Dans le cadre de sa stratégie visant à reprendre le contrôle de ses ressources minières, le gouvernement malien a annoncé, ce mercredi 5 mars 2025, la suspension de la délivrance des permis d’exploitation artisanale aux opérateurs de nationalité étrangère. Selon les autorités, cette mesure a pour objectif de protéger les ressources naturelles du pays et d’assurer la sécurité sur les sites miniers.
Cette décision fait suite à une série d’incidents tragiques survenus sur les sites d’orpaillage de Kokoyo, dans la région de Kangaba, le 29 janvier 2025, et de Bilalikoto, à Kéniéba, le 14 février 2025. Ces événements ont conduit le Colonel Assimi Goïta à d’interdire l’accès des mines artisanales aux candidats étrangers.

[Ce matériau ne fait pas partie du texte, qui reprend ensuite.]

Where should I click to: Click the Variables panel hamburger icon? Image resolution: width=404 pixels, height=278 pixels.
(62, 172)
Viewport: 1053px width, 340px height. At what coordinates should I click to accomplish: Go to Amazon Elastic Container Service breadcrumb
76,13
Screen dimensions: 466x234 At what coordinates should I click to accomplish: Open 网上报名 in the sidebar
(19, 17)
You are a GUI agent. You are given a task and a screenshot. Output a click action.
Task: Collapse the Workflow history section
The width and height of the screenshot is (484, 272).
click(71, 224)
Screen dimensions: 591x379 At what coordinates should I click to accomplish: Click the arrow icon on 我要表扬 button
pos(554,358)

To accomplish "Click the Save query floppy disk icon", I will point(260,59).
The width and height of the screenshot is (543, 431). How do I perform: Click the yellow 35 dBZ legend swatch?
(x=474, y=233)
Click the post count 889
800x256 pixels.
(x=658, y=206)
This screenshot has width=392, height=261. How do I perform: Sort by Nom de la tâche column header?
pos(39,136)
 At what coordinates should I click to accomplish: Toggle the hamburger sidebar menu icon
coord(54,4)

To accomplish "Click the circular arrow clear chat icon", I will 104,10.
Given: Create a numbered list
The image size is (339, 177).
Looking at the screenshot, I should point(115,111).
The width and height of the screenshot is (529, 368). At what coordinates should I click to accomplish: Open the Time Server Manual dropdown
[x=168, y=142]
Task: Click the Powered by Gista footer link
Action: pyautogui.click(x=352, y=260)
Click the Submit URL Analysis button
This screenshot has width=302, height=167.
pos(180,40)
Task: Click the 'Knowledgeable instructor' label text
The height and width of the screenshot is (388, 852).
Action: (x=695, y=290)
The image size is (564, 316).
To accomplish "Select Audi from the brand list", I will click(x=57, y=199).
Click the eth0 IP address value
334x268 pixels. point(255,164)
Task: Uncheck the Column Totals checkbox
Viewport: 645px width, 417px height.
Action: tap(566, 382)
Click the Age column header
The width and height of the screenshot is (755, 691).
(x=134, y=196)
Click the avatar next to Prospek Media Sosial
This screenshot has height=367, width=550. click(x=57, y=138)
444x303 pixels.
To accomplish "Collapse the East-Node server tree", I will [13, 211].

Par ailleurs, le Mali prévoit de réviser certaines lois afin de faciliter la récupération des équipements liés à l’orpaillage, qui seront intégrés au patrimoine de l’État. Les autorités maliennes ont ainsi saisi l’opportunité des incidents tragiques survenus dans les Mines pour imposer un protectionnisme sur l’exploitation artisanale locale.
Les autres pays de la sous-région, confrontés à des problématiques similaires concernant l’exploitation artisanale, vont-ils adopter une réciprocité ou s’inspirer du souverainisme malien ? Wait and see.